For these reasons, we measure the impact of the 2008 economic downturn using the change in the CBSAs employment-population ratio. Looking just at the raw correlations, we find that every one percentage point decrease in the employment to population ratio resulted in a 0.84 percentage point decrease in medical spending in that CBSA.
While it is important to understand the past, the obvious question is: What does this mean for the future of health spending. Our results suggest that if all other things remain equal, as the economy improves we should see a return to the previous rate of growth in health spending. But are all things remaining equal? Of course not!
First, we have implemented the ACA. While we think it is naively optimistic to think this caused an immediate change in health spending in 2009, it is quite possible that in the future the incentives and programs created by this law could coordinate care in a way that leads to lower spending. On the other hand, it is also fair to note that an increase in the number of insured individuals might actually raise health spending. Just today, the Wall Street Journal reports large increases in utilization by the newly insured – including an increased used of the emergency room. This utilization increase might offset the benefits of more coordination.
Second, one mechanism that likely drives a portion of our main results is a decrease in the generosity of cost-sharing for employer provided plans. It is possible that this shift was greater in areas the suffered a larger macroeconomic shock as employers used less generous health insurance as a means of lowering compensation and absorbing the financial shock. However, if this were the case it is quite possible that future employment negotiations may increase the cost sharing in these plans in the future. Such a shift may take some time as these contracts are typically negotiated on at least at most an annual basis. Therefore, we are not sure whether this will remain a permanent feature of the market.

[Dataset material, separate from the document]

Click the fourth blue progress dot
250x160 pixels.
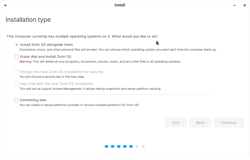point(125,146)
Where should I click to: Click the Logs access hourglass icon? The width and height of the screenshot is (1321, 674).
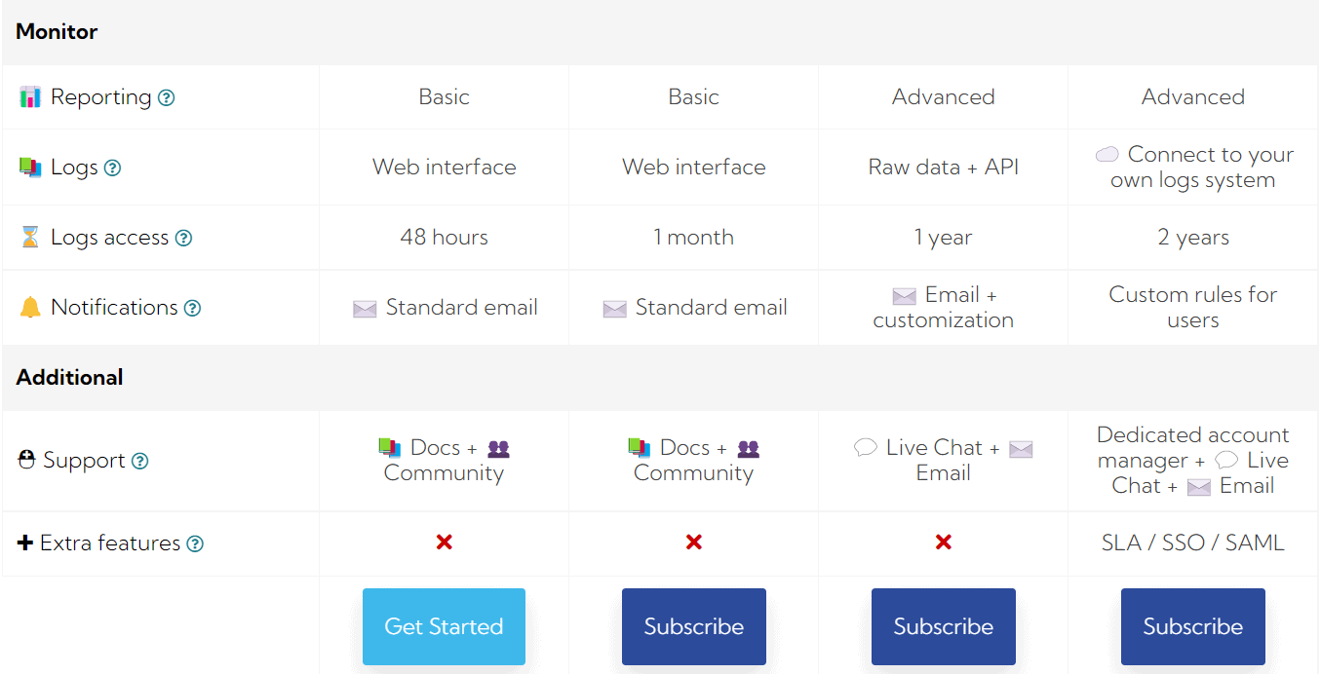click(x=30, y=238)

Our results show that attempts to claim the slowdown in health spending primarily resulted from changes in government policy have little merit. Importantly, we find this change among a group of insured individuals. This means that we are not simply finding that individuals losing insurance following job loss spend less on health services. Instead, our results show that the depth and breadth of the downturn (and likely the decline in housing wealth) affected even the health spending of those who retained insurance.
However, it is also important to note that we find that among our sample of privately insured individuals approximately 30 percent of the decline in the growth in health spending resulted from factors other than the local economy. Given what we spend on health care services each year, this point is nothing to gloss over. It is important to think carefully about what might or might not be in that 30 percent. For example, this could result from factors such as a lower rate of technology adoption or the lack of new blockbuster drugs (though if this was the cause it seems like Sovaldi alone might end this channel). But it also could be that economic trends that were not well correlated with the local economy, such as changes in the stock market, could explain a large portion of this effect. Given this fact, we might want to keep our proverbial champagne on ice for even the 30 percent decline going forward.